Data extracted from a collection:
★ ★ ★ ★ ★ ★ ★
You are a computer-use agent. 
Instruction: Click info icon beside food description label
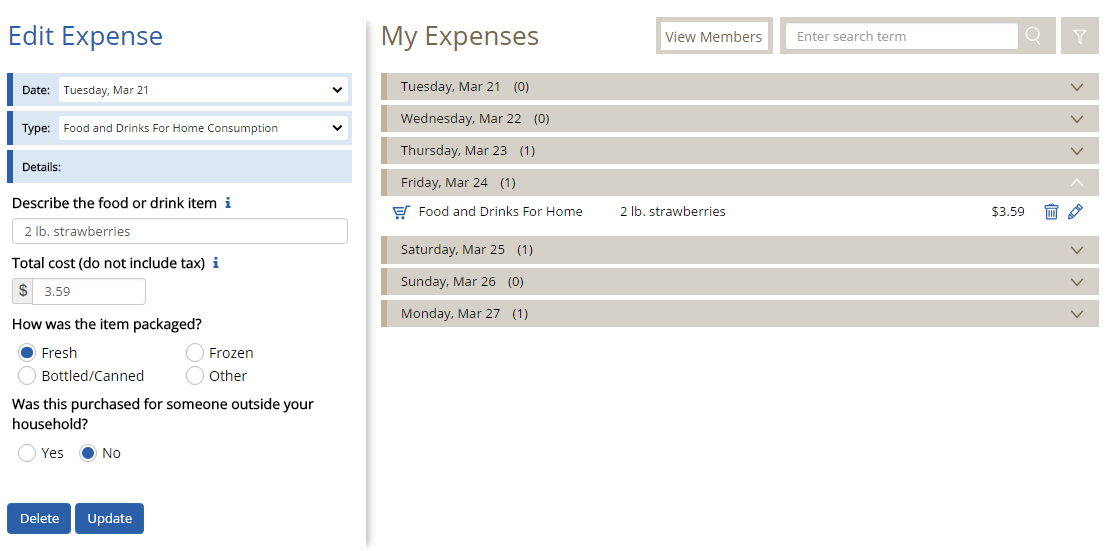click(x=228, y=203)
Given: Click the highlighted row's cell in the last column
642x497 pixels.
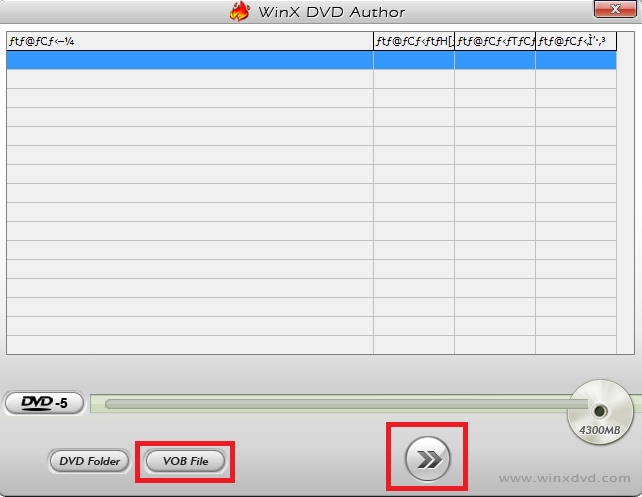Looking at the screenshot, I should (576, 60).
★ ★ ★ ★ ★ ★ ★
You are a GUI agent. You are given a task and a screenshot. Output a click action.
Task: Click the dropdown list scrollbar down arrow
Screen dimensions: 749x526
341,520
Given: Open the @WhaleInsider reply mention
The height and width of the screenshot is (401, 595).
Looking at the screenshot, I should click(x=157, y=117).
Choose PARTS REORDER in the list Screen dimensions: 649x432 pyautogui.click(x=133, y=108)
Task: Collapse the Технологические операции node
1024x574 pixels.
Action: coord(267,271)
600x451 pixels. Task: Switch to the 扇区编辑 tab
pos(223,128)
★ ★ ★ ★ ★ ★ ★
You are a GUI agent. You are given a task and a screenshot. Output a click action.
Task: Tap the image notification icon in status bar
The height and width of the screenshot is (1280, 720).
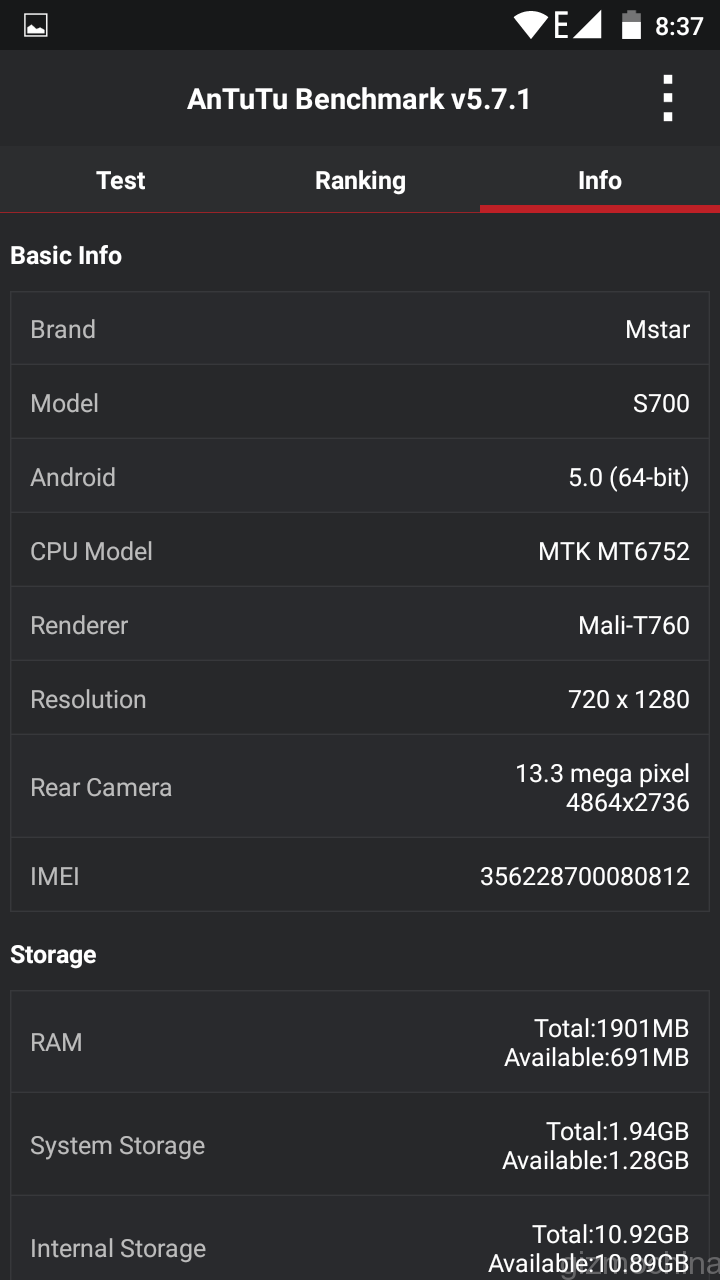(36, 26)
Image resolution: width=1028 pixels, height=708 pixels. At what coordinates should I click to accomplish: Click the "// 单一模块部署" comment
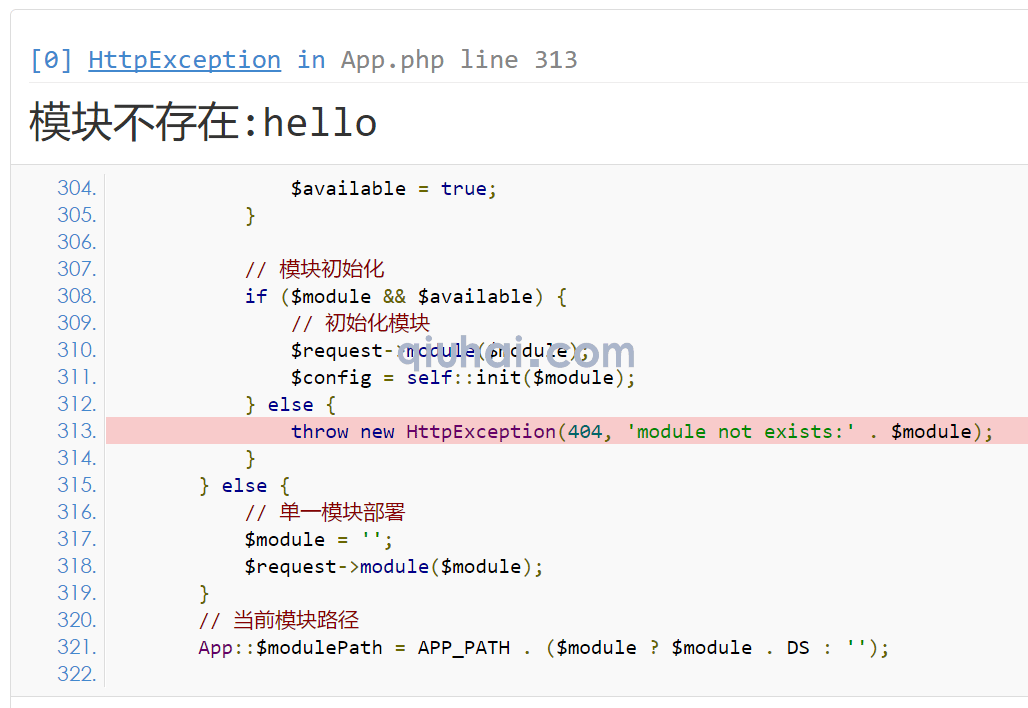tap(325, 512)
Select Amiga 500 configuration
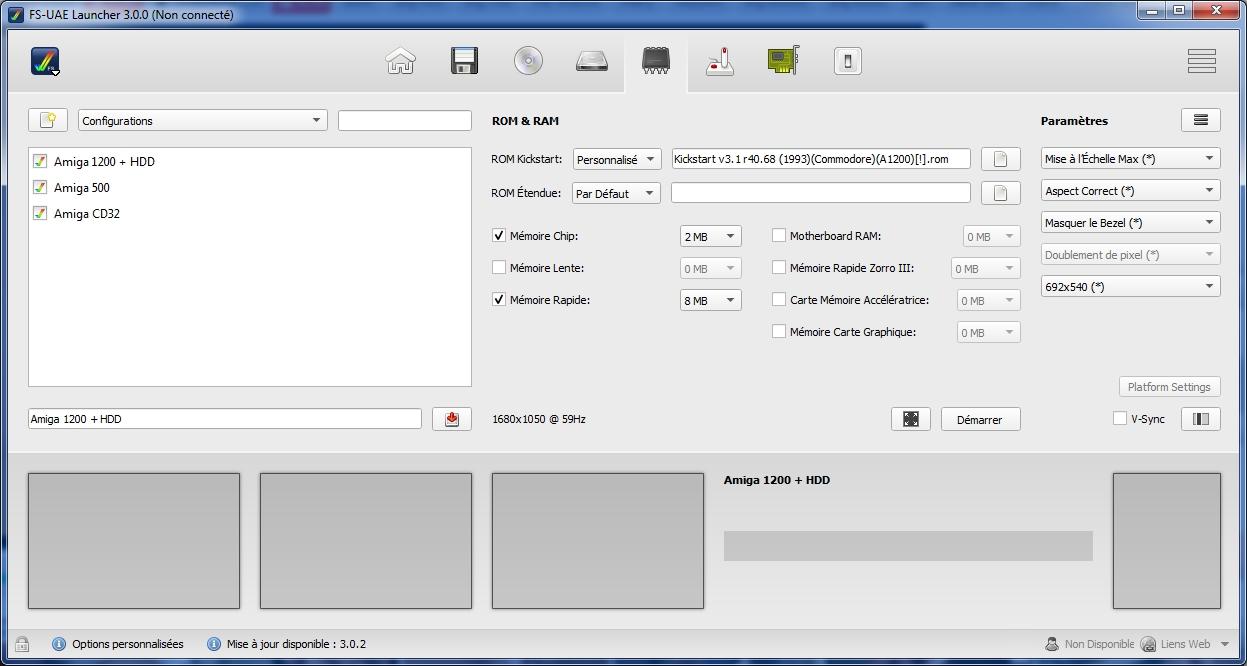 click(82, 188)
★ ★ ★ ★ ★ ★ ★
> _THE TASK_: How many lines in the entries contain the string "list"? Give the number only.

> _THE COMPLETED TASK_: 2